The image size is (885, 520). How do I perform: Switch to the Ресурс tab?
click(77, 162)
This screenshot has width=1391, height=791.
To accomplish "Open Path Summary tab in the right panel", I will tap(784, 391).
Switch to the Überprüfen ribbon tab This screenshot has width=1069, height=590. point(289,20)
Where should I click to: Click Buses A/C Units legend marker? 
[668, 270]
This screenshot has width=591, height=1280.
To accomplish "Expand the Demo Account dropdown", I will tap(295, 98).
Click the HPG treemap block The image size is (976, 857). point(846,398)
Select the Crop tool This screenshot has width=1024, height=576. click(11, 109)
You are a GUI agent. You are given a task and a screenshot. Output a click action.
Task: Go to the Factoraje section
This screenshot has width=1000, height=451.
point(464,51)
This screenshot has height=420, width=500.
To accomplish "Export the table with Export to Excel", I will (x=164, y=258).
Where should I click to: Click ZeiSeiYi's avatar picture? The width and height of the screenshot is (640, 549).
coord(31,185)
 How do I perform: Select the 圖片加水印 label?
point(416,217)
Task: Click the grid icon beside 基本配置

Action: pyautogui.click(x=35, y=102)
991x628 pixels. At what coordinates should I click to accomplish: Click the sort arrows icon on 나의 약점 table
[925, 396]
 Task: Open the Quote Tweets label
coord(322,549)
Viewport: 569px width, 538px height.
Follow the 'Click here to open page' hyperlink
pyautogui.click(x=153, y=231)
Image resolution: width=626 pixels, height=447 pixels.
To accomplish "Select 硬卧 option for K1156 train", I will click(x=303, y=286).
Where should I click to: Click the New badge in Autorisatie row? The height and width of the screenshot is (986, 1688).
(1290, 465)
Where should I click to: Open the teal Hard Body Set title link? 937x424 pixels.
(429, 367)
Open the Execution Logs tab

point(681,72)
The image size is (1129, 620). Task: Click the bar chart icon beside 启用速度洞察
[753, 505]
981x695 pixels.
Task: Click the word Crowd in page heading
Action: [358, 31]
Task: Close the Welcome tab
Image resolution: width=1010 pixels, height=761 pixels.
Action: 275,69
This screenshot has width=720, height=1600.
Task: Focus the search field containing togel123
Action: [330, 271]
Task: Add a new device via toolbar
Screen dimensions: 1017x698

▶ _Aim of the exercise_: A complete, exact copy of the entries above is what is wanted.

▶ _The answer_:
The image size is (885, 520). How do I perform: Switch to the Ресурс tab?
click(77, 162)
This screenshot has width=1391, height=791.
To accomplish "Open Path Summary tab in the right panel", I will tap(784, 391).
Switch to the Überprüfen ribbon tab This screenshot has width=1069, height=590. point(289,20)
Where should I click to: Click Buses A/C Units legend marker? 
[668, 270]
This screenshot has width=591, height=1280.
To accomplish "Expand the Demo Account dropdown", I will tap(295, 98).
Click the HPG treemap block The image size is (976, 857). point(846,398)
Select the Crop tool This screenshot has width=1024, height=576. click(11, 109)
You are a GUI agent. You are given a task and a screenshot. Output a click action.
Task: Go to the Factoraje section
This screenshot has width=1000, height=451.
point(464,51)
This screenshot has height=420, width=500.
To accomplish "Export the table with Export to Excel", I will (x=164, y=258).
Where should I click to: Click ZeiSeiYi's avatar picture? The width and height of the screenshot is (640, 549).
coord(31,185)
 How do I perform: Select the 圖片加水印 label?
point(416,217)
Task: Click the grid icon beside 基本配置

Action: pyautogui.click(x=35, y=102)
991x628 pixels. At what coordinates should I click to accomplish: Click the sort arrows icon on 나의 약점 table
[925, 396]
 Task: Open the Quote Tweets label
coord(322,549)
Viewport: 569px width, 538px height.
Follow the 'Click here to open page' hyperlink
pyautogui.click(x=153, y=231)
Image resolution: width=626 pixels, height=447 pixels.
To accomplish "Select 硬卧 option for K1156 train", I will click(x=303, y=286).
Where should I click to: Click the New badge in Autorisatie row? The height and width of the screenshot is (986, 1688).
(1290, 465)
Where should I click to: Open the teal Hard Body Set title link? 937x424 pixels.
(429, 367)
Open the Execution Logs tab

point(681,72)
The image size is (1129, 620). Task: Click the bar chart icon beside 启用速度洞察
[753, 505]
981x695 pixels.
Task: Click the word Crowd in page heading
Action: [358, 31]
Task: Close the Welcome tab
Image resolution: width=1010 pixels, height=761 pixels.
Action: 275,69
This screenshot has width=720, height=1600.
Task: Focus the search field containing togel123
Action: [330, 271]
Task: Add a new device via toolbar
Screen dimensions: 1017x698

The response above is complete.